_SOURCE MATERIAL_
· · ·

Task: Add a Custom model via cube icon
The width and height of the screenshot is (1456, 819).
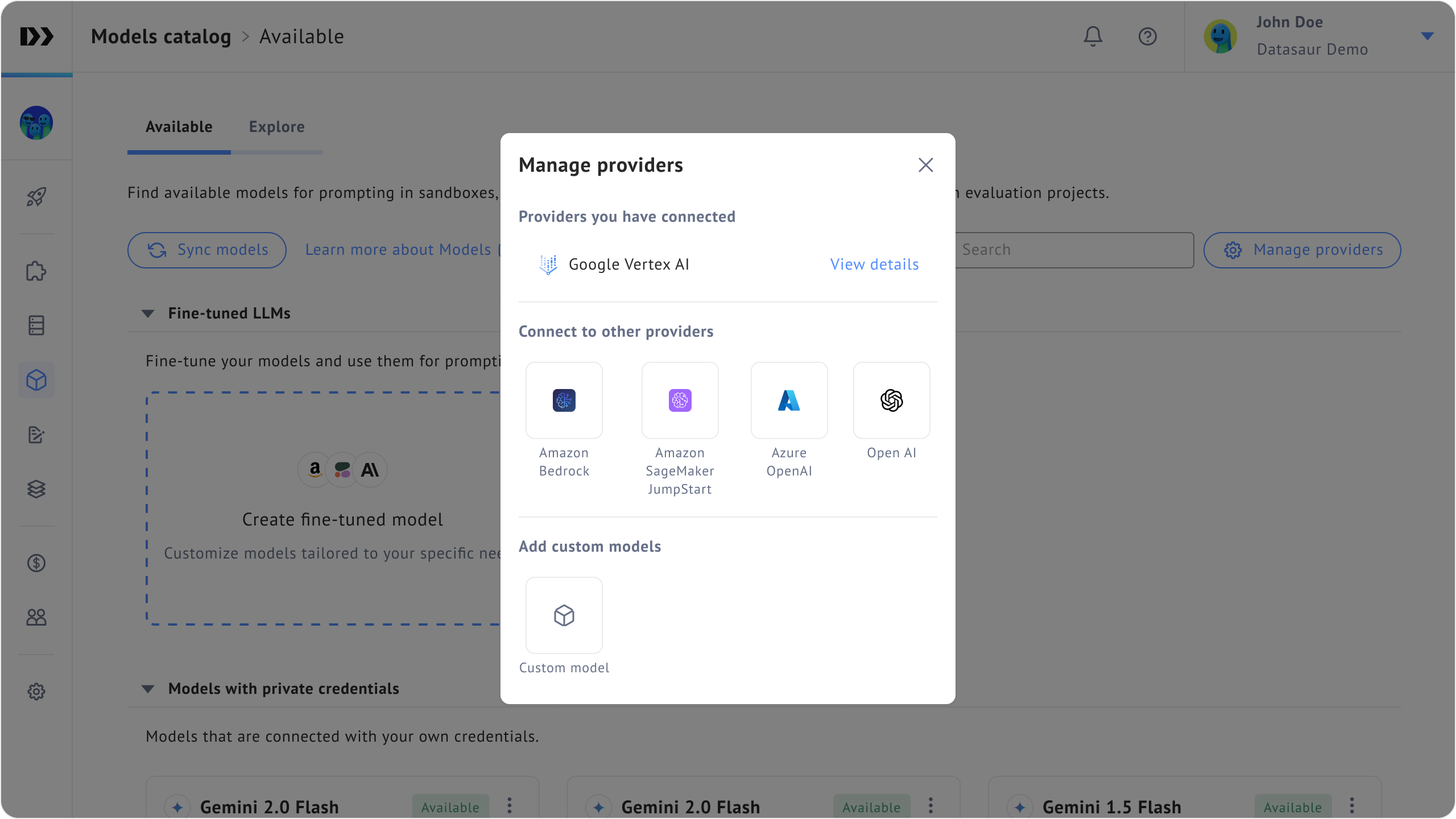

· · ·

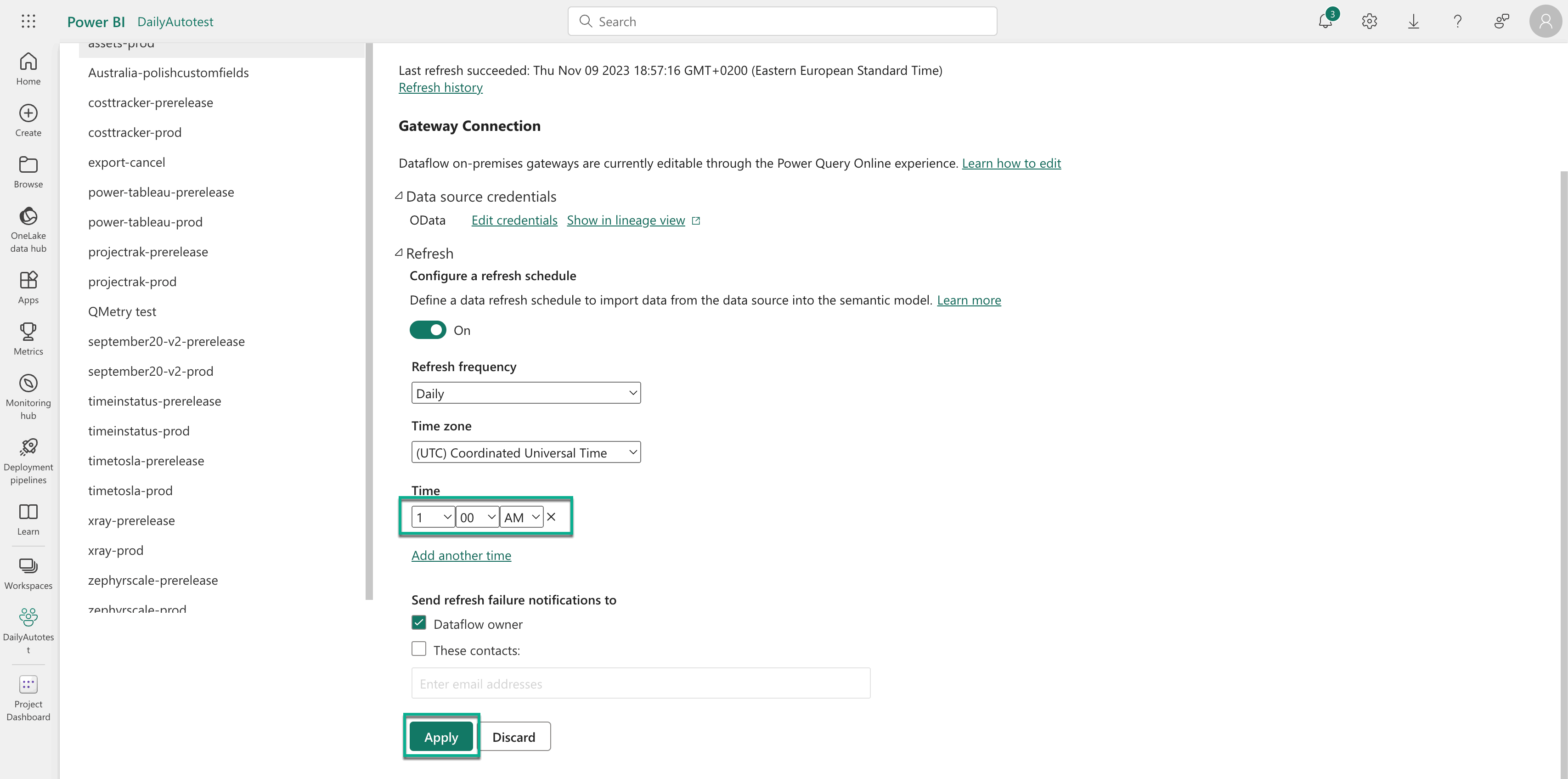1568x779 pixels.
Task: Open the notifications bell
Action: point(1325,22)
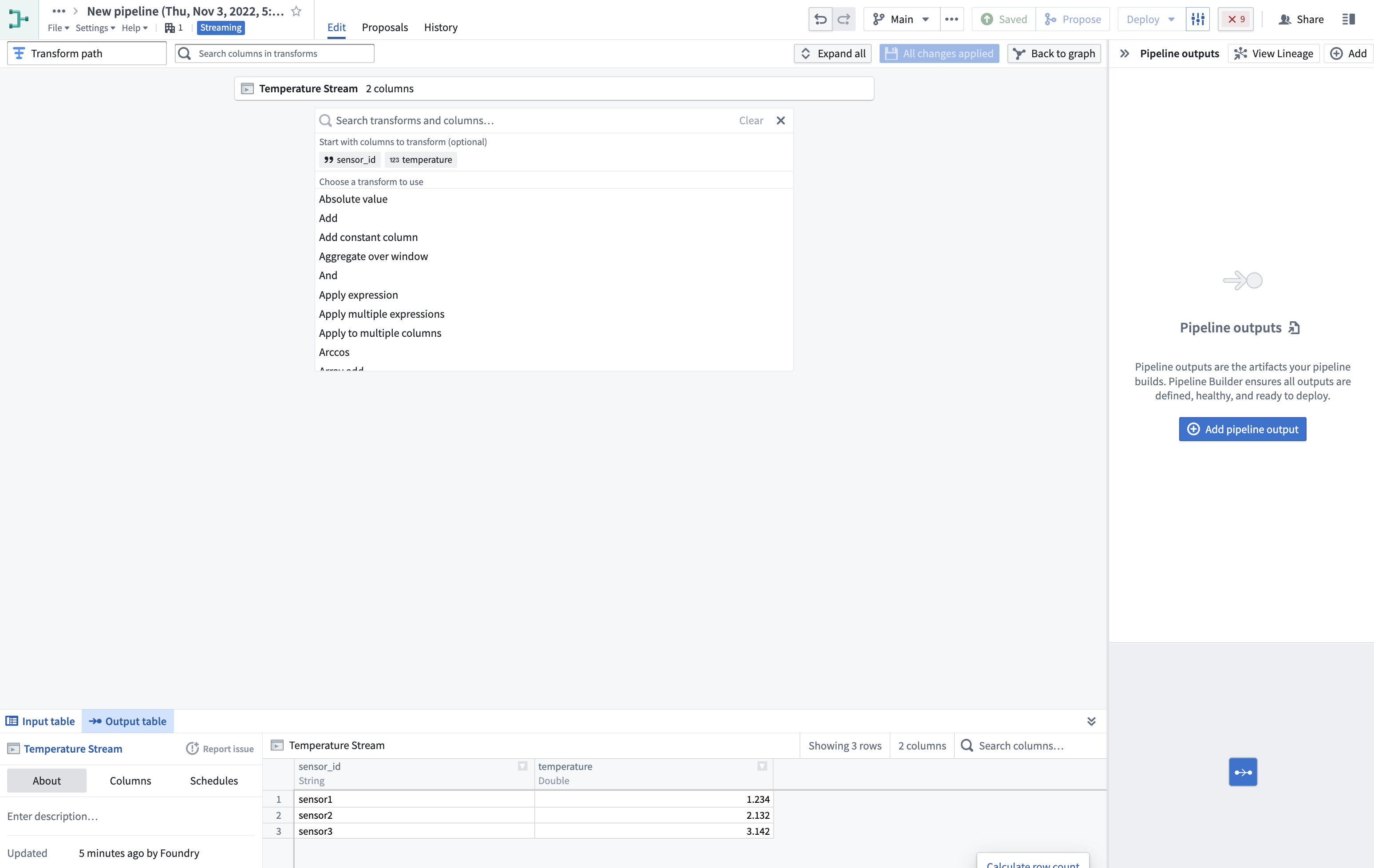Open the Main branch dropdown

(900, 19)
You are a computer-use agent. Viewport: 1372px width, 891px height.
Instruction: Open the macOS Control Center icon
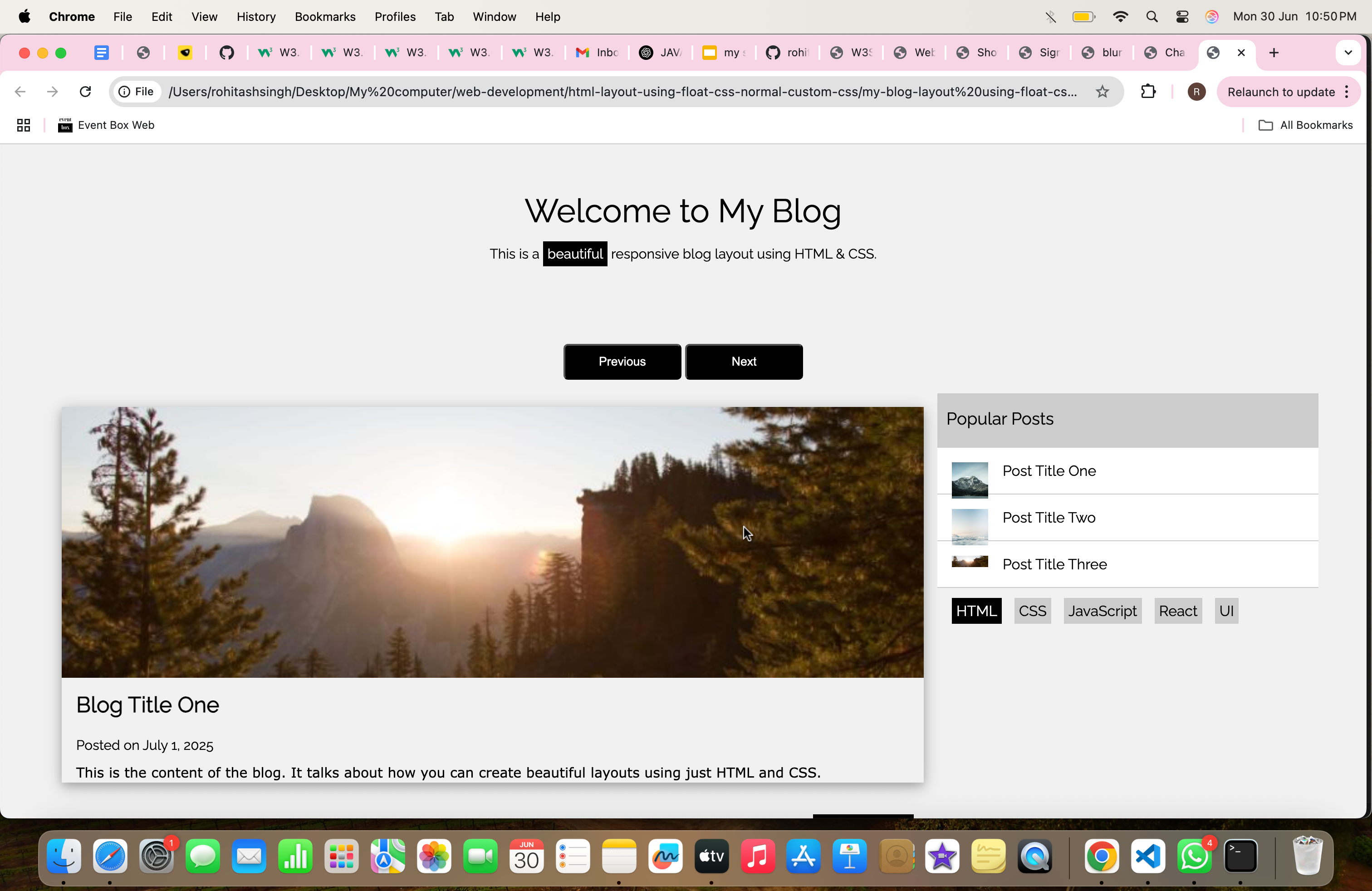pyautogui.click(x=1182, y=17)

· · ·

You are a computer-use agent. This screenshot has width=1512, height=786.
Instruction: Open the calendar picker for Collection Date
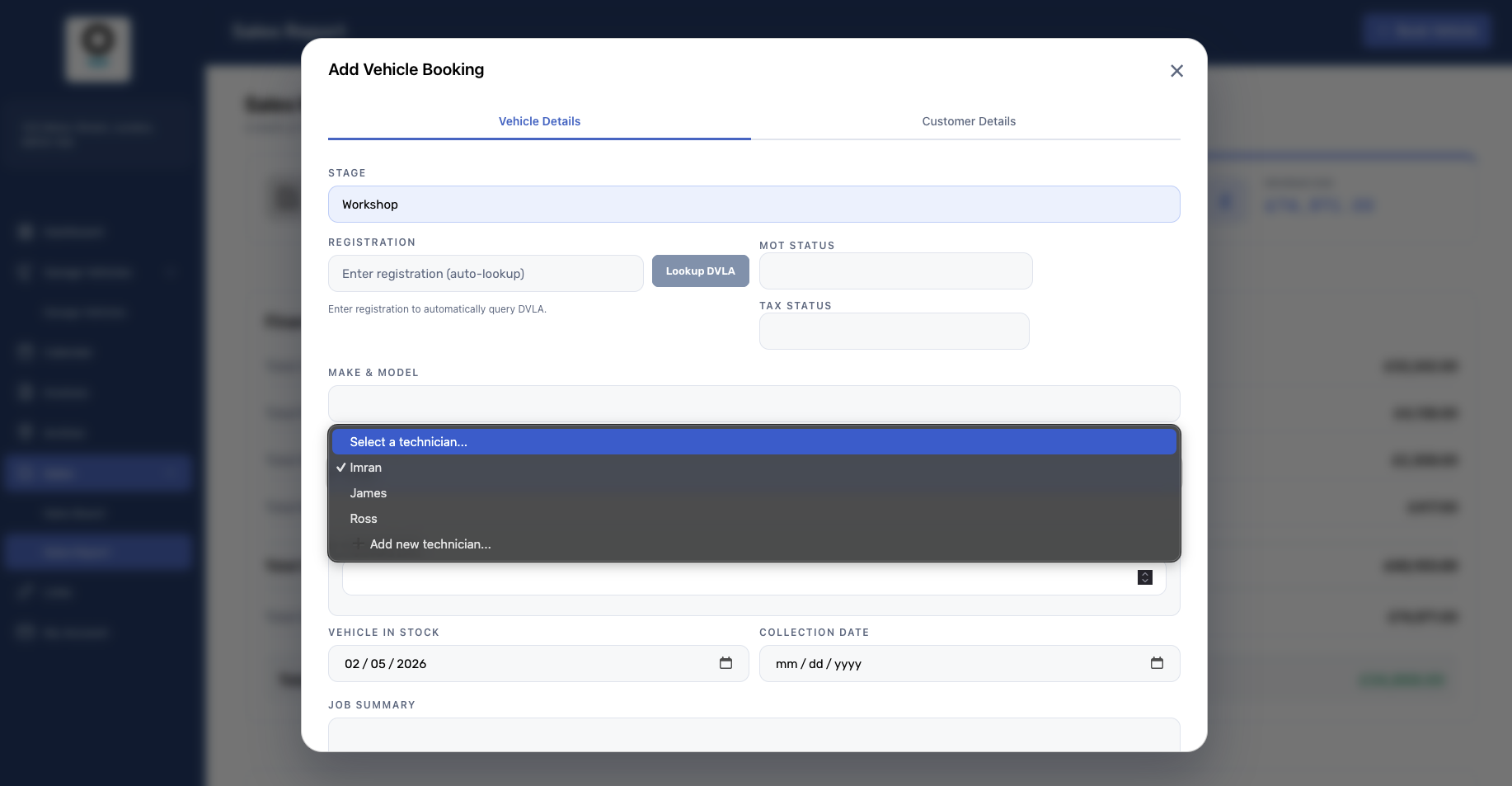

· · ·

_PROBLEM_
In the listing above, find the line containing "You are a computer-use agent. This" and the line containing "Instruction: Open the calendar", then retype both and every line between them exactly, with nothing else.

_RESPONSE BELOW_
You are a computer-use agent. This screenshot has width=1512, height=786.
Instruction: Open the calendar picker for Collection Date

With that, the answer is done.